第70回菊池寛賞が11日に発表され、フィギュアスケーターの羽生結弦氏、脚本家の三谷幸喜氏、作家の宮部みゆき氏、NHK『映像の世紀バタフライエフェクト』、信濃毎日新聞社「五色のメビウス」取材班が選ばれた。

  • 羽生結弦氏(左)と三谷幸喜氏

授賞理由は、以下の通り。

■羽生結弦氏
フィギュアスケートの男子シングルで五輪2大会連続金メダル、主要国際大会全制覇などの輝かしい記録を達成。本年プロ転向を宣言し、4回転半ジャンプなど、さらに高いステージを目指して挑戦を続ける。

■三谷幸喜氏
大学在学中に劇団「東京サンシャインボーイズ」を旗揚げ、以来40年にわたり、コメディから「鎌倉殿の13人」などのシリアスな歴史劇まで舞台、テレビドラマ、映画のすべてで優れた作品を生み出し続けている。

■宮部みゆき氏
デビューから35年、社会性を持つ現代ミステリーから、時代小説、ファンタジー、SF、ホラーまで数々の優れたエンタテインメント小説を発表。物語の力によって、老若男女問わず多くの人を読書にいざなう。

■NHK『映像の世紀バタフライエフェクト』
世界各国から収集した貴重なアーカイブス映像で現代史をたどる人気シリーズに、一人のささやかな営みが連鎖し世界を動かしたという新たな視点を導入、歴史の汲めども尽きぬ魅力を伝えている。
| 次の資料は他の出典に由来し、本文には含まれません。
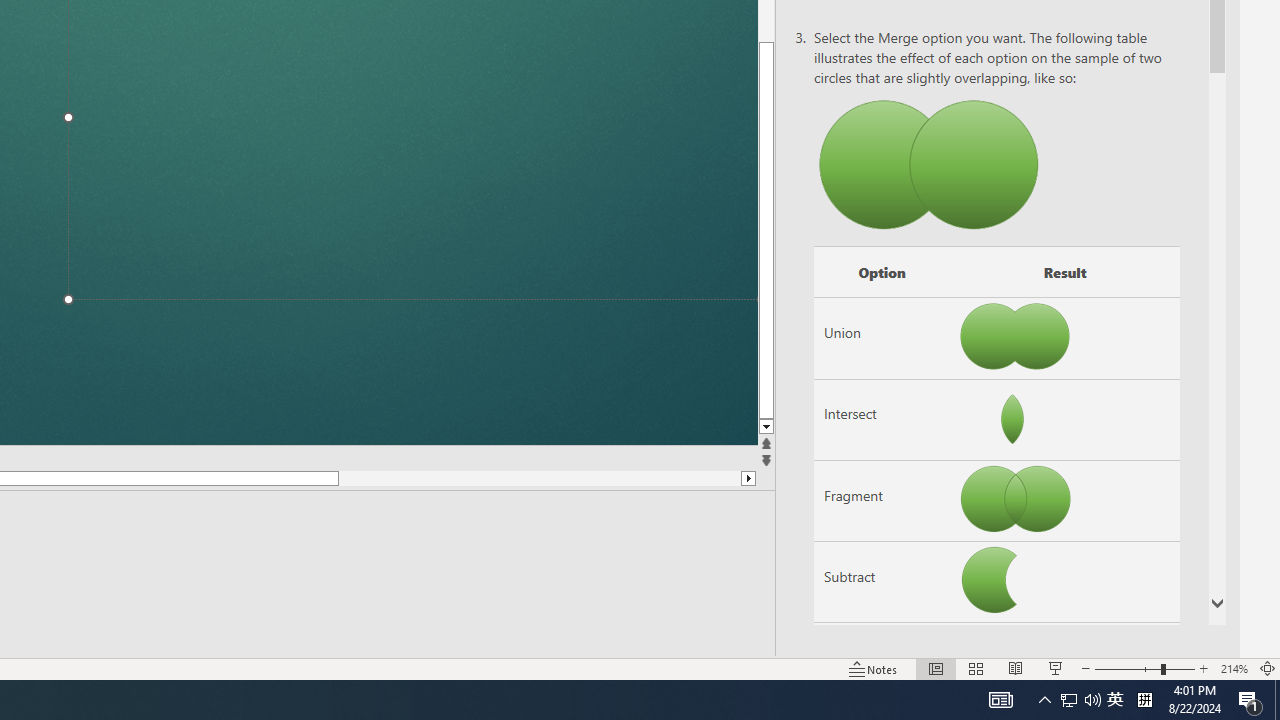
Subtract (881, 582)
Zoom 214% (1234, 668)
Given the description of an element on the screen output the (x, y) to click on. 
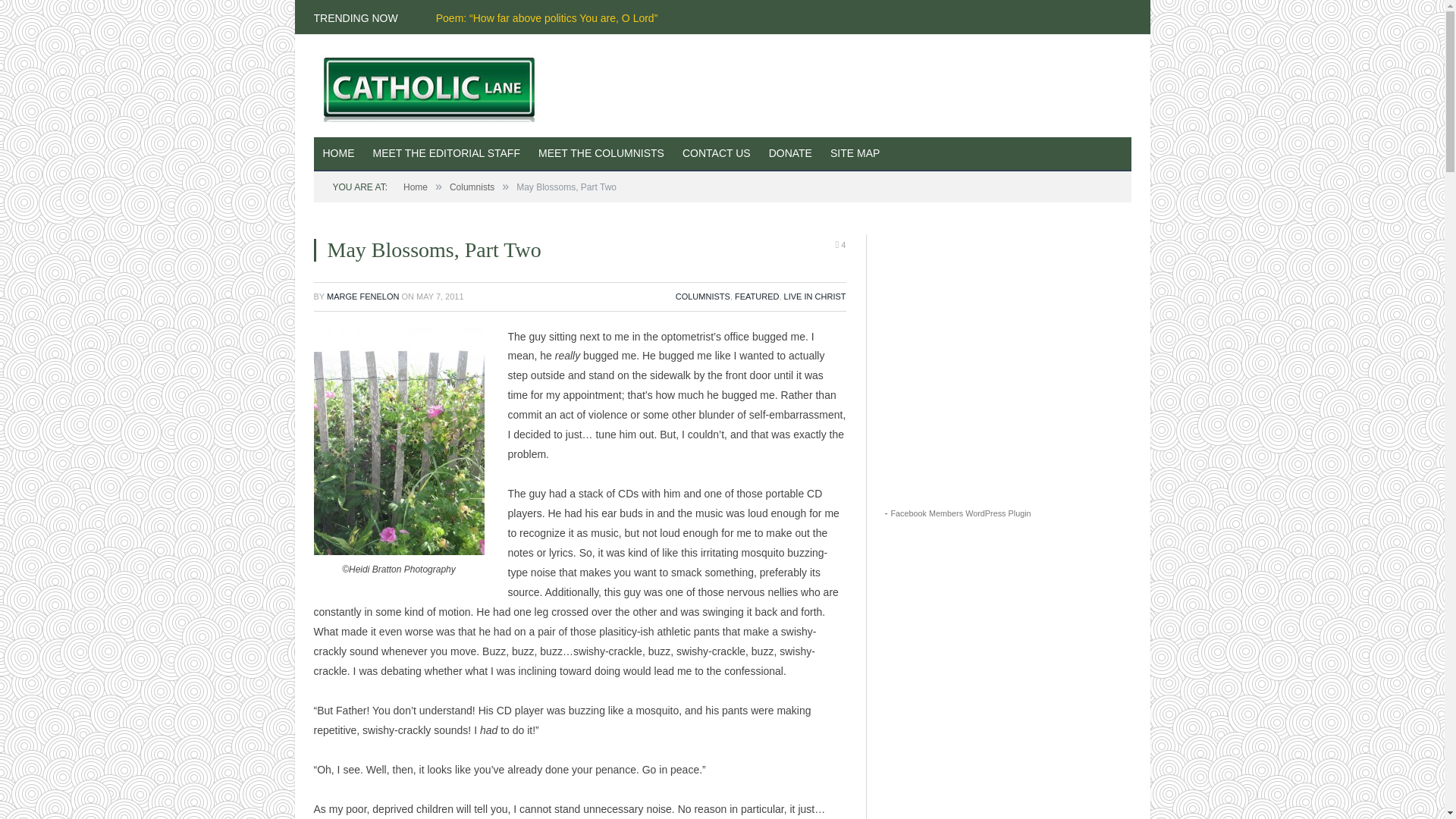
FEATURED (756, 296)
Posts by Marge Fenelon (362, 296)
HOME (339, 154)
SITE MAP (854, 154)
Columnists (600, 154)
CONTACT US (716, 154)
Catholic Lane (435, 85)
LIVE IN CHRIST (814, 296)
Columnists (472, 186)
MARGE FENELON (362, 296)
COLUMNISTS (702, 296)
MEET THE EDITORIAL STAFF (446, 154)
Home (415, 186)
MEET THE COLUMNISTS (600, 154)
Editors (446, 154)
Given the description of an element on the screen output the (x, y) to click on. 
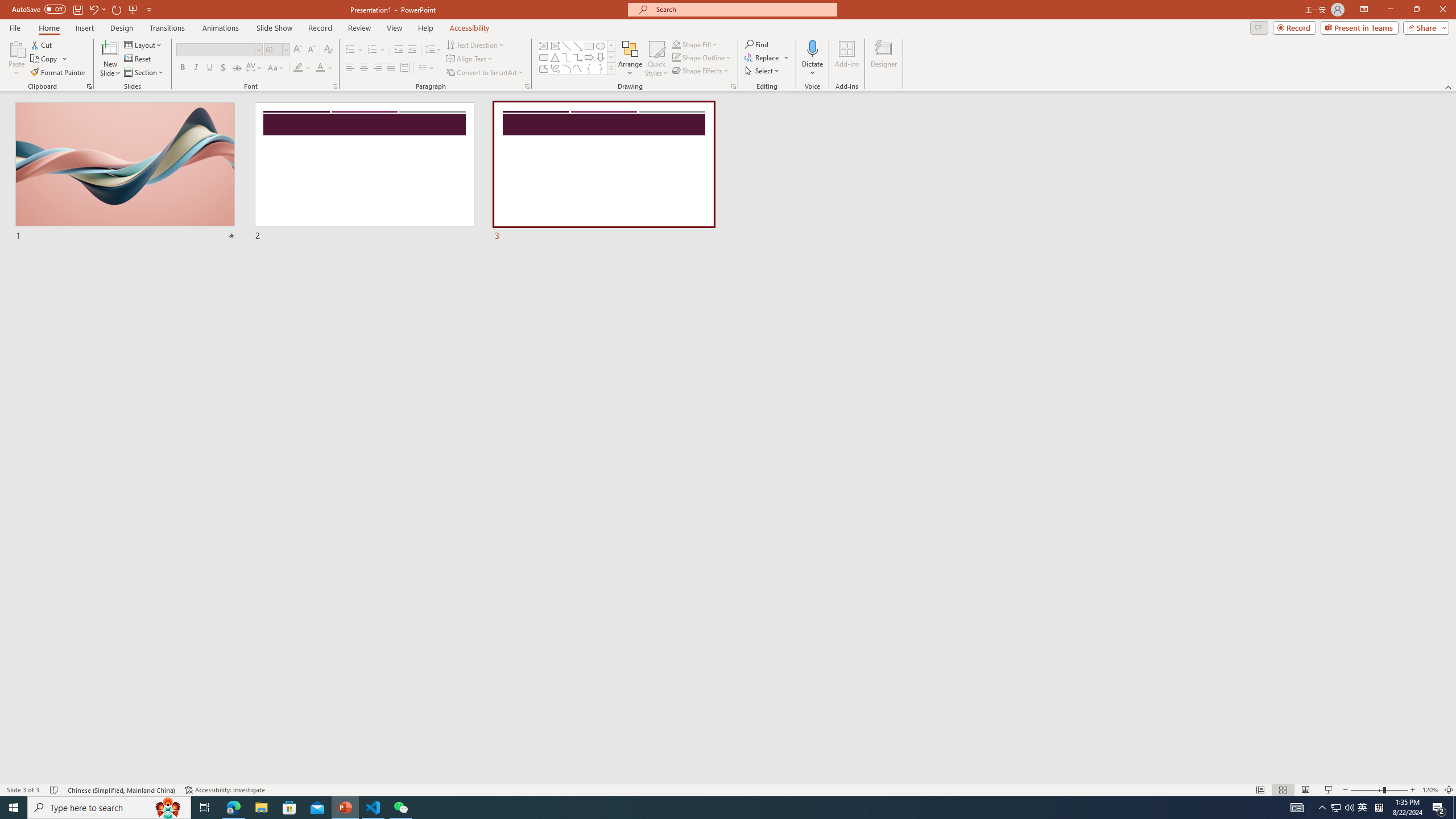
Align Right (377, 67)
Align Text (470, 58)
Shape Fill Orange, Accent 2 (675, 44)
Section (144, 72)
Paragraph... (526, 85)
Shape Outline Blue, Accent 1 (675, 56)
Given the description of an element on the screen output the (x, y) to click on. 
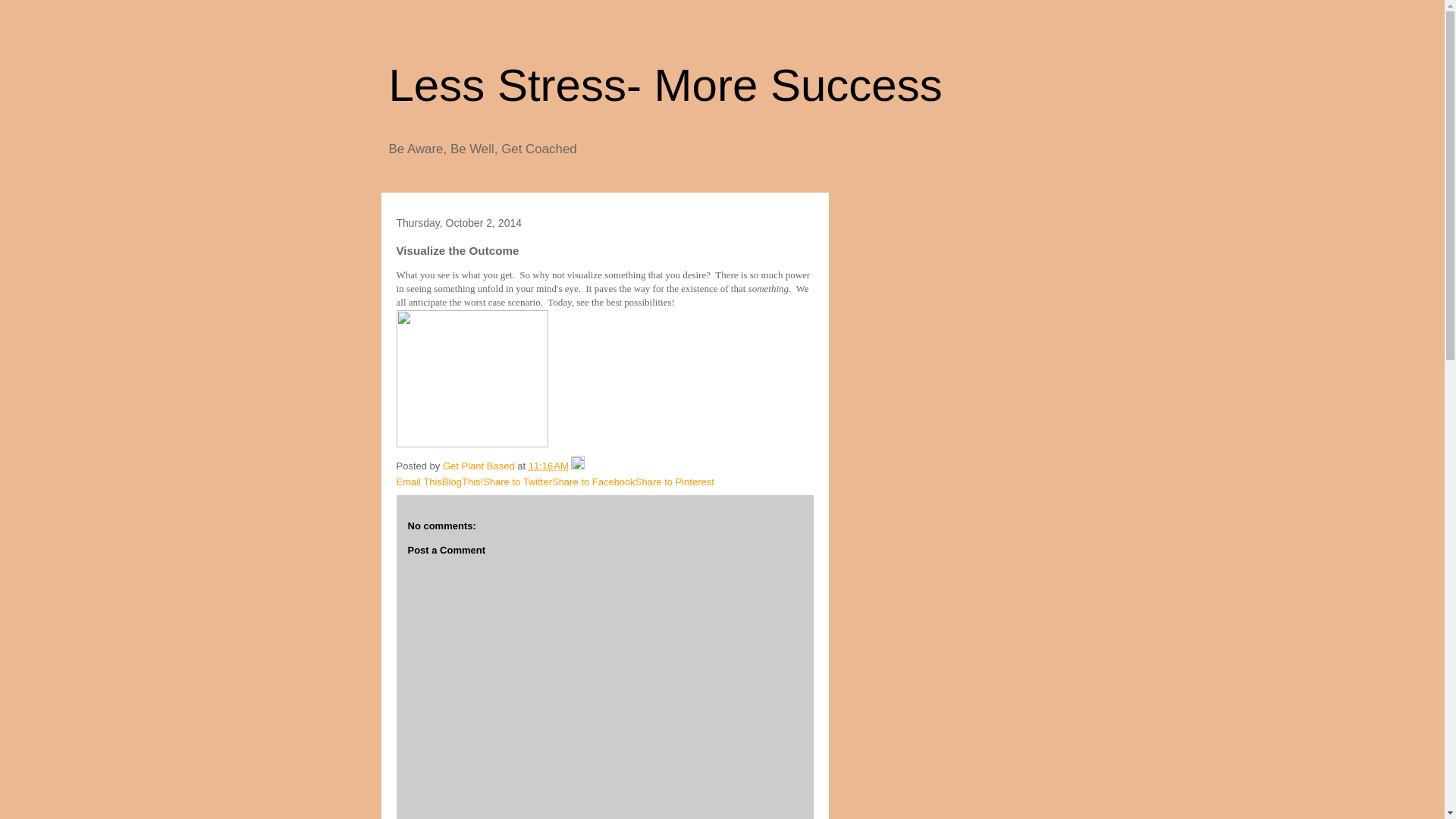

■信濃毎日新聞社「五色(いつついろ)のメビウス」取材班
コロナ禍の地域社会において外国人労働者、住民に丹念に取材、その過酷な状況、さらには国の技能実習制度や入管制度の問題を明らかにし、彼らと共存し多様性を尊重する社会の在り方を提言した。

同賞は、文藝春秋の創業者・菊池寛が日本文化の各方面に遺した功績を記念するための賞として1952年に創設。菊池寛と生前関係の深かった文学、演劇、映画、新聞、放送、雑誌・出版、および広く文化活動一般の分野で、その年度に最も清新かつ業績をあげた人・団体、長年にわたり多大な貢献をした人・団体に贈られる。

選考顧問は、阿川佐和子、池上彰、保阪正康、養老孟司。贈呈式は、12月上旬に都内で行われる。